Pptialfalah.id – Dalam pandangan Islam, Riba merupakan dosa besar. Menurut Bahasa, riba berarti tambahan. Sedangkan menurut istilah syara’ adalah menukar suatu dagangan dengan dagangan lain yang saat akad berlangsung tidak mengetahui kesetaraan antara keduanya dalam mi’yar (penyetara) dengan penundaan dalam keduanya atau hanya salah satu.
Akad riba hukumnya haram jika memang titak terpenuhi syarat-syarat yang bisa mengesahkannya. Dalam kitab Al-Bajuri, Darul kutub Al Ilmiyah, tidak lagi menamai riba jika telah memenuhi syarat sahnya.
Akad ini terjadi pada emas, perak dan makanan (makanan yang umumnya untuk kekuatan badan, makanan ringan, atau untuk obat).
Tidak memperbolehkan menjual emas menukar dengan emas, perak dengan perak, baik emas perak tersebut tercetak atau tidak. Hal ini kecuali bila:
Pertama, setara atau sama dalam kadarnya. Maka, tidak sah penjualan sesuatu dari emas perak bila ada perselisihan (kadar).
Kedua, seketika (langsung dan saling diserahkan). Jika sesuatu darinya menjual dengan syarat tenggang waktu (dalam penyerahan), maka tidak sah.
Dan tidak sah menjual sesuatu yang telah membeli namun belum menerima hingga pembeli telah menerimanya dari penjual, baik pembeli menjualnya kembali kepada penjual pertama atau orang lain.
Tidak sah menjual daging dengan alat tukar berupa hewan (yang masih hidup), baik hewan itu berasal dari jenis hewan yang menjadi alat tukarnya.
Seperti menjual daging kambing membeli dengan kambing yang masih hidup, atau dari selain jenisnya, namun berupa hewan yang halal dimakan. Seperti menjual daging sapi diebeli dengan kambing hidup.

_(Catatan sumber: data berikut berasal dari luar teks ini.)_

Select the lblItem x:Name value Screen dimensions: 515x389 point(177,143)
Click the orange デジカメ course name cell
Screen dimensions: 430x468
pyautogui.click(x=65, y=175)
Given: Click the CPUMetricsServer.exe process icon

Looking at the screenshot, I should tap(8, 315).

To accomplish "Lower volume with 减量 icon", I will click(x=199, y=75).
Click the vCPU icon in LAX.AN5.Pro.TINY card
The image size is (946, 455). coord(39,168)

Penjelasan Kitab Bujairomi ‘ala Al-Khotib
Seperti melansir dalam kitab Bujairomi ‘ala Al-Khotib bahwa perkataan “dari hewan yang halal” ini bukanlah merupakan syarat tidak memperbolehkannya menjual hewan dan membayarnya dengan daging yang berasal dari selain jenis hewan tersebut. Sebab hukum menjual daging dan membayarnya dengan hewan yang tidak halal dimakan pun juga tetap tidak sah.
Boleh menjual belikan emas dengan perak dengan adanya selisih bobot antara keduanya. Tapi harus tunai, maksudnya seketika dan saling memberikan sebelum berpisah.

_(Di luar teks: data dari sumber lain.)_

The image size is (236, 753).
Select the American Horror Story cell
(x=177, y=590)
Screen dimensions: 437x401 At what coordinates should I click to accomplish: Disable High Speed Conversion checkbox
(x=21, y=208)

Begitu juga dengan bahan makanan. Tidak boleh menjual satu jenis darinya membeli dengan jenis yang sama, kecuali bila bobotnya sama, dan tunai (seketika itu memberikannya sebelum berpisah). Dan hukumnya boleh menjual satu jenis darinya dengan jenis lain yang berbeda dengan bobotnya, tapi harus tunai (seketika dan memberikan seluruhnya).
Bila dua pelaku transaksi berpisah sebelum menerima seluruhnya, maka akadnya batal. Atau berpisah setelah menerima sebagian saja, maka pada kasus tersebut terdapat dua pendapat tentang tafriq as-shufqoh.
Tafriq as-shufqoh adalah salah satu akad yang mentransaksikan mabi’ yang berstatus ganda. Sebagian boleh meng-akadi dan sebagian tidak boleh. seperti, menjual cuka dan khamar dengan harga 15 ribu. Perincian harganya, cuka 10 ribu dan khamar 5 ribu. Dalam akad ini penjual cuka hukumnya sah dan menjual khamar hukumnya tidak sah.
Tidak memperbolehkan bai’ al-ghoror (akad jual beli yang terdapat unsur penipuan). Ghoror mendefinisikan dengan perkataan “sesuatu yang tidak mengetahui akibat akhirnya”, atau perkataan “sesuatu yang memungkinkan pada dua konsekuensi yang paling berpotensi mucul dan paling menghawatirkan.”
Seperti menjual satu dari beberapa hambanya atau jual burung yang ada di udara. Contoh perkataannya, “aku jual kepadamu salah satu dari budak-budakku dengan harga 100 dinar.” Hal ini menganganggap ada unsur penipuan karena tidak mengetahui budak mana yang nantinya akan menjadi mabi’.